On the sum of superoptimal singular values

Alberto A. Condori

Published 2008-10-19Version 1

We discuss the following extremal problem and its relevance to the sum of the so-called superoptimal singular values of a matrix function: Given an $m\times n$ matrix function $\Phi$ on the unit circle $\mathbb{T}$, when is there a matrix function $\Psi_{*}$ in the set $A_{k}^{n,m}$ such that \int_{\mathbb{T}}{\rm trace}(\Phi(\zeta)\Psi_{*}(\zeta))dm(\zeta)=\sup_{\Psi\in A_{k}^{n,m}}|\int_{\mathbb{T}}{\rm trace}(\Phi(\zeta)\Psi(\zeta))dm(\zeta)|? The set $A_{k}^{n,m}$ is defined by A_{k}^{n,m}={\Psi\in H_{0}^{1}: \|\Psi\|_{L^{1}}\leq 1, {\rm rank}\Psi(\zeta)\leq k{a.e.}\zeta\in T}. We introduce Hankel-type operators on spaces of matrix functions and prove that this problem has a solution if and only if the corresponding Hankel-type operator has a maximizing vector.

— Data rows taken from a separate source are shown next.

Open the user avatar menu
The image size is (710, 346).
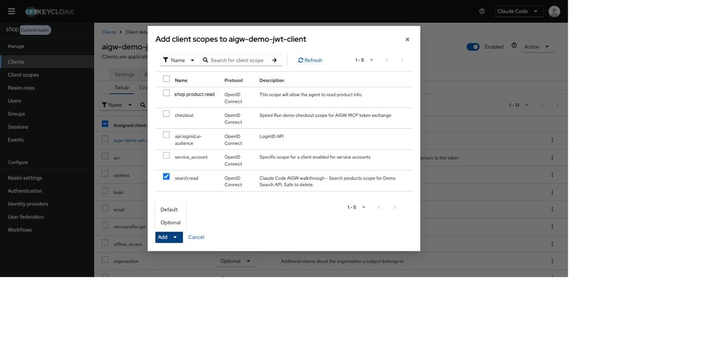click(554, 11)
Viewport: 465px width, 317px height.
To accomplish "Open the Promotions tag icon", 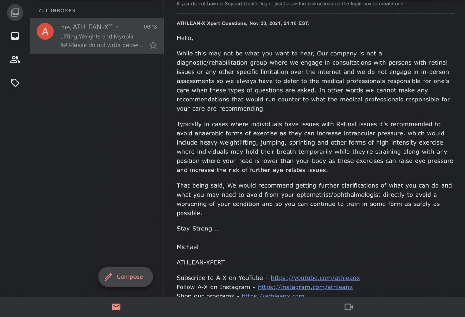I will [x=15, y=83].
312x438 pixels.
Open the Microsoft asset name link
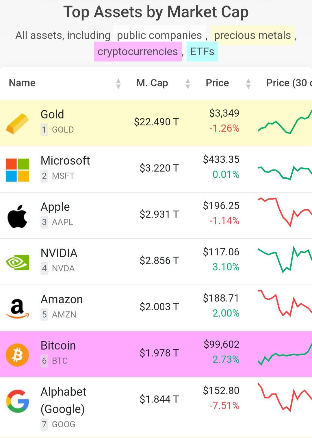point(65,161)
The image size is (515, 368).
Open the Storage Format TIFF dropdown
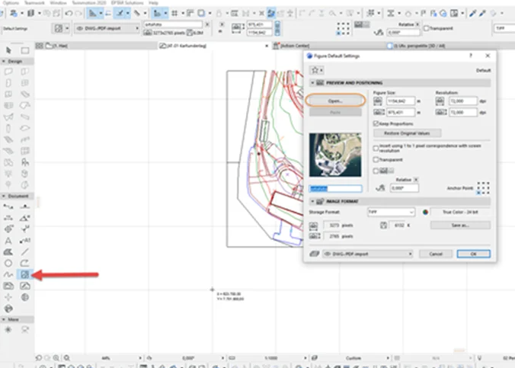(x=390, y=212)
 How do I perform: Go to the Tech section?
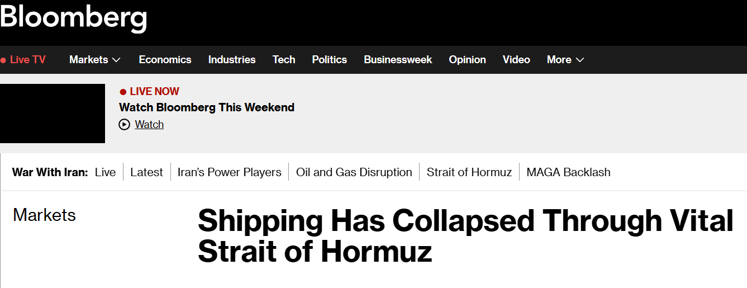[x=284, y=60]
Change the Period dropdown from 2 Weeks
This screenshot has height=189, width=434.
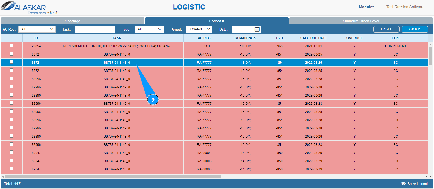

We also characterize the smallest number $k$ for which \int_{\mathbb{T}}{\rm trace}(\Phi(\zeta)\Psi(\zeta))dm(\zeta) equals the sum of all the superoptimal singular values of an admissible matrix function $\Phi$ for some $\Psi\in A_{k}^{n,m}$. Moreover, we provide a representation of any such function $\Psi$ when $\Phi$ is an admissible very badly approximable unitary-valued $n\times n$ matrix function.